My feelings are numb. Stuck at a point some could say. I either killed them by massive amounts of thinking or fudge. I still have a sense of humour, so all is not lost.
What was I thinking about so hard? Probably how I have a fever and broke the thermometer. Also the conversation that arose in a lunch time conversation. The Bishop (to the Pope?), or someone doesn't believe that there was a Holocaust in the past. It happened and you better believe it you disrespectful piece of walking shit.

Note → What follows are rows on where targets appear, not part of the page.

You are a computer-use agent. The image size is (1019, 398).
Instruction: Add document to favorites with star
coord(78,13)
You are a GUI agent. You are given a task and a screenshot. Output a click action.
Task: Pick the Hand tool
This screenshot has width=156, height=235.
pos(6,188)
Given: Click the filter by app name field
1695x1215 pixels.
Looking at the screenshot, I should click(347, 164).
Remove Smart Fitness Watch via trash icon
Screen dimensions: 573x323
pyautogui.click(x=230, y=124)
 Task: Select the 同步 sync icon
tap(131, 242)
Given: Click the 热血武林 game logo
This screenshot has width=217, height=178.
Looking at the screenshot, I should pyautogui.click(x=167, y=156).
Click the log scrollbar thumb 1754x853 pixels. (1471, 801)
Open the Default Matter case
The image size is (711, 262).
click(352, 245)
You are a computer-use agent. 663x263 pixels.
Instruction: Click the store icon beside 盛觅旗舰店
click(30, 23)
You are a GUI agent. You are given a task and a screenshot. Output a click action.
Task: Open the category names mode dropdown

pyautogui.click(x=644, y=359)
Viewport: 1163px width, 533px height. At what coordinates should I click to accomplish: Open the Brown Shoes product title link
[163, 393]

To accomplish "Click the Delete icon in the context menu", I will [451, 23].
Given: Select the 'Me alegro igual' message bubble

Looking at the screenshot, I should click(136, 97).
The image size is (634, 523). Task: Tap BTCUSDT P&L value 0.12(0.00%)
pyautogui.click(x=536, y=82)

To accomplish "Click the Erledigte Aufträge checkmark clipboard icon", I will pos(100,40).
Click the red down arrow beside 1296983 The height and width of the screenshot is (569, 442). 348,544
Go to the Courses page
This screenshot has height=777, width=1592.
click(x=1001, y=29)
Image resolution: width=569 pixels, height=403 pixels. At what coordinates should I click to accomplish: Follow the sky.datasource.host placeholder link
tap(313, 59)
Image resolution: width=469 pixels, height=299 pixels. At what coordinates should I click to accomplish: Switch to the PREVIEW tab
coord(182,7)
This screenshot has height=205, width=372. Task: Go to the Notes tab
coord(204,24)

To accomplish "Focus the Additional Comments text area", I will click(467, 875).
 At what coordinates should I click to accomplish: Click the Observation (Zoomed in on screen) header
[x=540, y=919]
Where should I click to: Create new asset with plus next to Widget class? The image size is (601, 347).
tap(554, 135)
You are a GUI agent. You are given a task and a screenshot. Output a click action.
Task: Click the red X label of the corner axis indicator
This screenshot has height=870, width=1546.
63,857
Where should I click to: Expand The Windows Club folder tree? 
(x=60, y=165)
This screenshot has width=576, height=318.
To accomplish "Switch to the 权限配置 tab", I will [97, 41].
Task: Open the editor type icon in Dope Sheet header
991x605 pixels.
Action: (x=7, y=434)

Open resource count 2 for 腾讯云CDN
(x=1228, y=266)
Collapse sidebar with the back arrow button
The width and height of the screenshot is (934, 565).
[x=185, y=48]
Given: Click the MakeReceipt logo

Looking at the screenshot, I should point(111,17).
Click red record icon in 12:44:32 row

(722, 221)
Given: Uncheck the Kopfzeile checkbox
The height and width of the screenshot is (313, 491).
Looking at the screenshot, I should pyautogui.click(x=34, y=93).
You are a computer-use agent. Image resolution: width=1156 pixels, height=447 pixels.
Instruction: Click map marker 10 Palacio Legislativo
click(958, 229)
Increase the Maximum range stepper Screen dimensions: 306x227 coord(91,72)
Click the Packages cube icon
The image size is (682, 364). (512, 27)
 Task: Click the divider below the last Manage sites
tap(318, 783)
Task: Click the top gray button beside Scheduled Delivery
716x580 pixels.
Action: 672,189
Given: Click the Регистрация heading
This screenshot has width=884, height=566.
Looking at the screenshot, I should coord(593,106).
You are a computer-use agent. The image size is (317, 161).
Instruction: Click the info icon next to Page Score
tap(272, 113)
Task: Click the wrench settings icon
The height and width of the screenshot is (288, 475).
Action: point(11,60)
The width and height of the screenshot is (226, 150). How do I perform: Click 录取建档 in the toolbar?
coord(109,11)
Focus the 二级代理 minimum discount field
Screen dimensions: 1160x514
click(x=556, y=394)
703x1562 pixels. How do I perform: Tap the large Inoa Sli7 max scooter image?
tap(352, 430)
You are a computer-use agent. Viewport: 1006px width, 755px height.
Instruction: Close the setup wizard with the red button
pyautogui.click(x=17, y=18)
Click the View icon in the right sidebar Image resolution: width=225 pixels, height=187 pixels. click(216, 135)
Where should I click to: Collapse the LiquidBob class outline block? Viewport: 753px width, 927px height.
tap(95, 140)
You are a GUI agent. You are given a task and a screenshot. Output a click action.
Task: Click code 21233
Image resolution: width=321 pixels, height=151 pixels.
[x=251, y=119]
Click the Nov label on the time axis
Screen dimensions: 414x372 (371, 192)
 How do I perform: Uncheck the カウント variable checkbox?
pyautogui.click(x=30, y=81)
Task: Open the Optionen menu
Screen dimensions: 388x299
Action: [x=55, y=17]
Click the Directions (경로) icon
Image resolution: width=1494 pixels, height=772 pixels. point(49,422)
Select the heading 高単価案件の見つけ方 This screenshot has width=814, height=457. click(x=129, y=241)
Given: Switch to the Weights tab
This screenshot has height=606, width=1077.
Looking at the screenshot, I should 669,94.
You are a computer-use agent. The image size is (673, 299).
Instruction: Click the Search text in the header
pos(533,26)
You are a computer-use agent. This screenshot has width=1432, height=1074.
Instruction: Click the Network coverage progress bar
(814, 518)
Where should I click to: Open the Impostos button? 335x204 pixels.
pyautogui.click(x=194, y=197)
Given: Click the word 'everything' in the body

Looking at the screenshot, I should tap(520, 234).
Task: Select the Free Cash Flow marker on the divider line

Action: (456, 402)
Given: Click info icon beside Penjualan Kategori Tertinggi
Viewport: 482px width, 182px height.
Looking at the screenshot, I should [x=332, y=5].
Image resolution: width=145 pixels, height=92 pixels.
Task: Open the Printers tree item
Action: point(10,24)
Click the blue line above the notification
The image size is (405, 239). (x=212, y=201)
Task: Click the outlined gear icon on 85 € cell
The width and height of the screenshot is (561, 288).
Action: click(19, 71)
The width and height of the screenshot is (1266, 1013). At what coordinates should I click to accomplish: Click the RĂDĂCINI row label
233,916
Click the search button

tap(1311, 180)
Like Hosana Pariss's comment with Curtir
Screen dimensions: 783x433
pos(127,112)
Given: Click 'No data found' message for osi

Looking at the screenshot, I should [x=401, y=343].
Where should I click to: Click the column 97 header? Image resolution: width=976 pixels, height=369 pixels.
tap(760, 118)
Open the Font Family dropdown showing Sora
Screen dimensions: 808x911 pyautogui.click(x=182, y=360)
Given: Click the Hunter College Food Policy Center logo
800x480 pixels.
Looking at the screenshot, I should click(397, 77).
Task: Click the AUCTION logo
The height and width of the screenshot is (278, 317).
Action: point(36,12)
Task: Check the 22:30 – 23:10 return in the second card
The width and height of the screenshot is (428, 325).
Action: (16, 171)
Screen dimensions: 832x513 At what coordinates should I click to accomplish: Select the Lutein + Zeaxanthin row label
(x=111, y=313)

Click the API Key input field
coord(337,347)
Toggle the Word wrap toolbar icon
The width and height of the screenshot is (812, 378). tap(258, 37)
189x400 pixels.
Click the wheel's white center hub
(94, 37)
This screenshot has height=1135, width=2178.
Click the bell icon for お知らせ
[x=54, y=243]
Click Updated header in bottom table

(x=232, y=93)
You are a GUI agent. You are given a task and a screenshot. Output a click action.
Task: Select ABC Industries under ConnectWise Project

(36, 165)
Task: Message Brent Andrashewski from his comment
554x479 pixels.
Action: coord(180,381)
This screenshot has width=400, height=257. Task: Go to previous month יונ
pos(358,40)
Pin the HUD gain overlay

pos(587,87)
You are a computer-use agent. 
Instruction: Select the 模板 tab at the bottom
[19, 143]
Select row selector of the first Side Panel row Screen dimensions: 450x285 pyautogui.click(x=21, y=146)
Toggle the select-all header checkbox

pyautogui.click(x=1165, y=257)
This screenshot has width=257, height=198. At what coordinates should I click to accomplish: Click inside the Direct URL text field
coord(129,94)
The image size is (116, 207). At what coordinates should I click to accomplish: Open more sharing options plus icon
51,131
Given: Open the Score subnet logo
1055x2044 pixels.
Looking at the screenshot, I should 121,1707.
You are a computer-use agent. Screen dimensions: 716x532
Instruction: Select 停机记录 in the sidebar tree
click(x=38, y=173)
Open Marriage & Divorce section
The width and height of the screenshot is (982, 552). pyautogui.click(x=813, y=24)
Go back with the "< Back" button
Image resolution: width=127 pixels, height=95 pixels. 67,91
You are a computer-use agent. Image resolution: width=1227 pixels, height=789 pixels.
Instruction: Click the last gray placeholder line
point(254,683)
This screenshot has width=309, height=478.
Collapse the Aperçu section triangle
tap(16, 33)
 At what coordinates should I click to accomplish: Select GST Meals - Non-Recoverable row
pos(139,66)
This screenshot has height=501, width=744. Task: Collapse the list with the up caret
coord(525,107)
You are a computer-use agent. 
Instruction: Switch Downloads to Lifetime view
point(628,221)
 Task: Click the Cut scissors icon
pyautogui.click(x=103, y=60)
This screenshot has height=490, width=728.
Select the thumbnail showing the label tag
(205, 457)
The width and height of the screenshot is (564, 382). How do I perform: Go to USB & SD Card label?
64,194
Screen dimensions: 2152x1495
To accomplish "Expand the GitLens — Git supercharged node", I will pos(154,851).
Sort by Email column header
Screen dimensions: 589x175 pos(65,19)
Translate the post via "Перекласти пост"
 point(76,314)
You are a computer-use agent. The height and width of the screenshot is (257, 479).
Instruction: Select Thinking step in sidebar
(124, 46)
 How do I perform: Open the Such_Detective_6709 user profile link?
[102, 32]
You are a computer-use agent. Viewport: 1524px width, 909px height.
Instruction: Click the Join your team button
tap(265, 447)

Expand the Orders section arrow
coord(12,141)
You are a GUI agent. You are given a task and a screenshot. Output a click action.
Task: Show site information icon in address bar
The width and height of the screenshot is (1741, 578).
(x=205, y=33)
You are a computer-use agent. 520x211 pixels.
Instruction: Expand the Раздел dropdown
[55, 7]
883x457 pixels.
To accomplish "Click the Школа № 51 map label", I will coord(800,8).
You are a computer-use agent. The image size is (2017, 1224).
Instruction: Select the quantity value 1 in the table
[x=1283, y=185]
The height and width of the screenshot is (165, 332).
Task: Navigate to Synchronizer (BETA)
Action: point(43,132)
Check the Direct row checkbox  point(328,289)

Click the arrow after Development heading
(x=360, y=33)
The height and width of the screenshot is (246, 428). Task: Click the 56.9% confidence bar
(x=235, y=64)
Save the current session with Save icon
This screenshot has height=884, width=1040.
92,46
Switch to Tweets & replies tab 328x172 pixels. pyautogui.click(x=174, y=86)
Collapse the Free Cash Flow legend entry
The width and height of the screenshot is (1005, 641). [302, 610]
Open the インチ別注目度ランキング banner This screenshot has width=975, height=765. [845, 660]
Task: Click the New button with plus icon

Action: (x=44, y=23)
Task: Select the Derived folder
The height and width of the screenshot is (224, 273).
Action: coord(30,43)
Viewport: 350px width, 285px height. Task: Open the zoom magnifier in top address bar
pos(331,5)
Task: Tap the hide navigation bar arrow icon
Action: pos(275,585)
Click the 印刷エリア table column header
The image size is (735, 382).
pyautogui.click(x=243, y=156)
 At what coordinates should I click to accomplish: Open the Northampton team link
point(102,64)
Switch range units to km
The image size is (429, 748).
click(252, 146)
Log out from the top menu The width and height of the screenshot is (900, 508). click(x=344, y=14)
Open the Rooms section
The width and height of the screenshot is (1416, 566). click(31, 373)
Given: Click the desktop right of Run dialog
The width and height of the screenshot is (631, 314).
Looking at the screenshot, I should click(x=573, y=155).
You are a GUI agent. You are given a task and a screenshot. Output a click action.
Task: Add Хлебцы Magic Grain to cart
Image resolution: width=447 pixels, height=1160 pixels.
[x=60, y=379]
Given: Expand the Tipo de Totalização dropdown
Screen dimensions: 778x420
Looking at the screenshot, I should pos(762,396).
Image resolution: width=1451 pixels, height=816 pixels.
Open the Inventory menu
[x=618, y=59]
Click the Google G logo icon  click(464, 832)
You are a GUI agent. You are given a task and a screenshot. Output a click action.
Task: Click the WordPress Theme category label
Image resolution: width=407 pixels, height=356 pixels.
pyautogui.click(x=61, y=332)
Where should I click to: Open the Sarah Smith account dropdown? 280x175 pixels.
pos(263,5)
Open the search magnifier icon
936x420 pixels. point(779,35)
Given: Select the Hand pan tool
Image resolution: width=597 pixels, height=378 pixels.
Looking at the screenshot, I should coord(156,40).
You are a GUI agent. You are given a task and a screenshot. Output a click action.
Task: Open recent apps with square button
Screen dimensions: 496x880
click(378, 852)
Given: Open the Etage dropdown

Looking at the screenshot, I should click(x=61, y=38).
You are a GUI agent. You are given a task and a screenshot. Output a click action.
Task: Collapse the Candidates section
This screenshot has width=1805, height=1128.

How can you say that? Is it that you refuse to believe that God made such a fucked up person like Adolf Hitler? That my hunny is bull. He made himself that way, Hitler corrupted his own mind. How so? How the hell am I supposed to know? Maybe he was picked on by someone whom he would later kill. Everyone has a reason to do crap, and his sure as hell was some form of psycho revenge. Just a psycho, being all he was cracked up to be. And it wasn't like anyone was blind-sighted to this. With the exception of human vegetables. He made his messed up beliefs clear, and he didn't hide what he wanted to do from anyone. Guess who messed up then? The world. We all did.
No, I am not in favour of Adolf, just ignorance to what he did will get us nowhere. Why not believe? Everything has a meaning, and a moral. The moral of that should be fairly clear. I'm glad a majority of the world's population cleared that up. The moral has been taught and played out. Good job world.
Maybe I am out of line right now. But should I give a damn? This is my personnel opinion. And I feel like taking my time to type it up.
But honesty, why choose not to believe in something that it is certain that it happened. It is obviously more probable to everyone else that the Holocaust happened, than to God walking on water. It's common sense, I seem to have found some recently.
Trying to ignore the Holocaust is ridiculous, it happened, face it. And where did those 6 million people go to? Did God just take them off the face of the Earth? Does God hate the Jewish population as well? Or are we just going to pretend those people never walked this Earth? Because if those people just disappeared, because God made them, then. What. The. Hell. The would make him just as fucked up and sick as Hitler. And what if we pretend those people were never here? What about their families? What would they have to say?
You would think a symbolic person like a Bishop would have respect for all human beings. But maybe we live in a world where even respected people are complete and total ignorant assholes.